She had eagerly accepted the offer. Back at the View, Renfield had to argue with the photographer, who was also young, single and interested in the dark-haired girl. Renfield finally won on the toss of a coin, and wandered up to the shop that evening, armed with an envelope containing two glossy prints of the pictures.

Jean had emerged, expressed surprise at the encounter and at his remembering his promise, and, after a moment or two, had agreed that the photographs must be discussed over a drink.

“Just a few minutes,” she had warned. “I’ll need to get home after that.”

The ‘few minutes’ had ended at nearly midnight, with a promise of further meetings.

That had been some months ago. Renfield held Jean, temporarily at any rate, with the supposed glamour of his job as a crime reporter, with his hire-purchased car, and the way he was draining his savings in an effort to provide the silk-lined luxury which was demanded by Jean.

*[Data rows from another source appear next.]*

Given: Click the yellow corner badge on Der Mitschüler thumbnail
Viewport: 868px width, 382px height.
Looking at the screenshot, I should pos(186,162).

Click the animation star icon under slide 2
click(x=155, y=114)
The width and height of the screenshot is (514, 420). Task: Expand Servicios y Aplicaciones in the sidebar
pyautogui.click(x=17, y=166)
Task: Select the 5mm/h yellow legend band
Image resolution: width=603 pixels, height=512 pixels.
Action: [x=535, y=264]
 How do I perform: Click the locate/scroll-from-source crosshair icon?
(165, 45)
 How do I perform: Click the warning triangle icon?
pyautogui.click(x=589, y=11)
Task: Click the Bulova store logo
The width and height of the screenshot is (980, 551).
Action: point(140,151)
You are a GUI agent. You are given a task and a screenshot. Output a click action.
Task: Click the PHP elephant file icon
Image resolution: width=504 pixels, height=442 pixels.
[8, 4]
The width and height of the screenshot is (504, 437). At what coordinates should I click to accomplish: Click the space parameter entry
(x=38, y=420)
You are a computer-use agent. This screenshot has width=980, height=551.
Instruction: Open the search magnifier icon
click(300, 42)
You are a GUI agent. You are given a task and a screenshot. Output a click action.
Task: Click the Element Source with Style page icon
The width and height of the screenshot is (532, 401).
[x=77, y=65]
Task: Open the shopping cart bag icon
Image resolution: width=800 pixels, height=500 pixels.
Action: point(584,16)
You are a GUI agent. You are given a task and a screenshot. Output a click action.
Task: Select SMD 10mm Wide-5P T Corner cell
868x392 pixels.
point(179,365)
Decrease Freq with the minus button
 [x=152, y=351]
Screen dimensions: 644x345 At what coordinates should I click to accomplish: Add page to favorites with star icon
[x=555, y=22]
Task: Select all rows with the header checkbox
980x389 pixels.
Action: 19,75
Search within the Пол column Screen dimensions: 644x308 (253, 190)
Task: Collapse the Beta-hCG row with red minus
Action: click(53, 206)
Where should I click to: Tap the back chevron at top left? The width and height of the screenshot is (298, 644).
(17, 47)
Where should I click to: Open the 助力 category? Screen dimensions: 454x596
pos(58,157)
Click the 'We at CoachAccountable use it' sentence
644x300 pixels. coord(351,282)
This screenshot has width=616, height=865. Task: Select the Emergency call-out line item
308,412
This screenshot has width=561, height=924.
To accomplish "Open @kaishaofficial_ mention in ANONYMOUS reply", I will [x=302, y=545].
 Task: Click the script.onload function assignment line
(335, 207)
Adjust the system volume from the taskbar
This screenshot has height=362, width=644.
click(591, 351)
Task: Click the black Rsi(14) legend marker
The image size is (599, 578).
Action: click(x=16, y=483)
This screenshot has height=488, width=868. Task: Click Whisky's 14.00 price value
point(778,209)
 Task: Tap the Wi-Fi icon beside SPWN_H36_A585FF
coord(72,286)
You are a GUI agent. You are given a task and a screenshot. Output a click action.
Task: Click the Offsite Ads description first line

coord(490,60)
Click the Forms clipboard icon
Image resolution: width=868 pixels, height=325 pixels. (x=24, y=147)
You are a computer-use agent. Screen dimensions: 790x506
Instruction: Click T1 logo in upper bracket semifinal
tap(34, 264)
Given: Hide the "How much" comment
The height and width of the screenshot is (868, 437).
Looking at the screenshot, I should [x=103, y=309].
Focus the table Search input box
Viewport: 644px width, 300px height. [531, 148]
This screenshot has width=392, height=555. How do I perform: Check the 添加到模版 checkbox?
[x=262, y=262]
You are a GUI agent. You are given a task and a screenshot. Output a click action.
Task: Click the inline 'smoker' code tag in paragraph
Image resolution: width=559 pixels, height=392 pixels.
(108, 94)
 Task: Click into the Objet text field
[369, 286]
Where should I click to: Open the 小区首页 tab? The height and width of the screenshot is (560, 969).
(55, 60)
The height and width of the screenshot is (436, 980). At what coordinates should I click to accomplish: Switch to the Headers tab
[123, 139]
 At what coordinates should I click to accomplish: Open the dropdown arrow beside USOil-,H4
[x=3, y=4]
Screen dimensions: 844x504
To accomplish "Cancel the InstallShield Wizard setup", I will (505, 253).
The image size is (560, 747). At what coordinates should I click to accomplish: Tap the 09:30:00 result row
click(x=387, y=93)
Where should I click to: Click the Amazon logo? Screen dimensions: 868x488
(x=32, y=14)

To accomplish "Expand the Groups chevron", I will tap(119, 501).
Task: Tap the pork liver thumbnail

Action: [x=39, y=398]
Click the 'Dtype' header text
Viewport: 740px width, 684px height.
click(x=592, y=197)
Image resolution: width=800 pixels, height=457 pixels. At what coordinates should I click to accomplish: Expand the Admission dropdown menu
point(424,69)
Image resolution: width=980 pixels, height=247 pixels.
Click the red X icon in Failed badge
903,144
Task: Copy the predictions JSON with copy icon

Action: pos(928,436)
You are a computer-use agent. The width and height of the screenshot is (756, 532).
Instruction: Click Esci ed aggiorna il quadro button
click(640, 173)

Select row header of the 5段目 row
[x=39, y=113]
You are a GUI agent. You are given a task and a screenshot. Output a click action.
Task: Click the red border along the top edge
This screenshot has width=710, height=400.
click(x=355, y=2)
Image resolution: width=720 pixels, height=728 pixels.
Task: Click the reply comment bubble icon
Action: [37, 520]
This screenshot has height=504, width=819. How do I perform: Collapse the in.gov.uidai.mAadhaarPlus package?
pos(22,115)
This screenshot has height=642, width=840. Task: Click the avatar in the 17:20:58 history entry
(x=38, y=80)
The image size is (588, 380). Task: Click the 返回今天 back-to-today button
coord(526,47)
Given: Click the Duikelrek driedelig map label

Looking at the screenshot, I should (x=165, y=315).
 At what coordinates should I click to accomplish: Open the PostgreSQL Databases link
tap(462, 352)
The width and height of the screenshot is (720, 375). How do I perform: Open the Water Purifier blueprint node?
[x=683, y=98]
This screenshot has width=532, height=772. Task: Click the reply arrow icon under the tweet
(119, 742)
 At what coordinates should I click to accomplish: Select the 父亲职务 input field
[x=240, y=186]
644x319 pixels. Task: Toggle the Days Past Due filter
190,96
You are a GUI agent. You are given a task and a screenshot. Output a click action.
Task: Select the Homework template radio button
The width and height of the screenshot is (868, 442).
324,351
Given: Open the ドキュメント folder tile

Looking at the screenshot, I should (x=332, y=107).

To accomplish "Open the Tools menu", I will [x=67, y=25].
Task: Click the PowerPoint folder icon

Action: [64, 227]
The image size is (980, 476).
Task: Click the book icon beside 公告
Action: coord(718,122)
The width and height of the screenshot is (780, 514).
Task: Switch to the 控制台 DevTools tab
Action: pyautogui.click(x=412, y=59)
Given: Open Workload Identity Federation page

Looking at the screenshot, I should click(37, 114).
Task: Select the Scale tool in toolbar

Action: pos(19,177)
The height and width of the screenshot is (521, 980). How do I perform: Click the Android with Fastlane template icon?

But just a few evenings previous, there had been a temperamental storm, one of several of late, all over the fact that Renfield, unexpectedly working overtime on a story, had turned up tired, dusty, and an hour late for their date. Jean had had to cool her heels in the restaurant lounge – and no explanation would reduce her rage.

She was bitter without being savage, tremulous without bursting into tears.

“I’m not used to this sort of treatment,” she had warned him. “And I don’t intend becoming used to it either.”

A beautifully worked silver charm bracelet and a long, appealing letter went to her home the next day. Between them they mended the break – but the bracelet sliced another nine pounds from Renfield’s thinning bank account.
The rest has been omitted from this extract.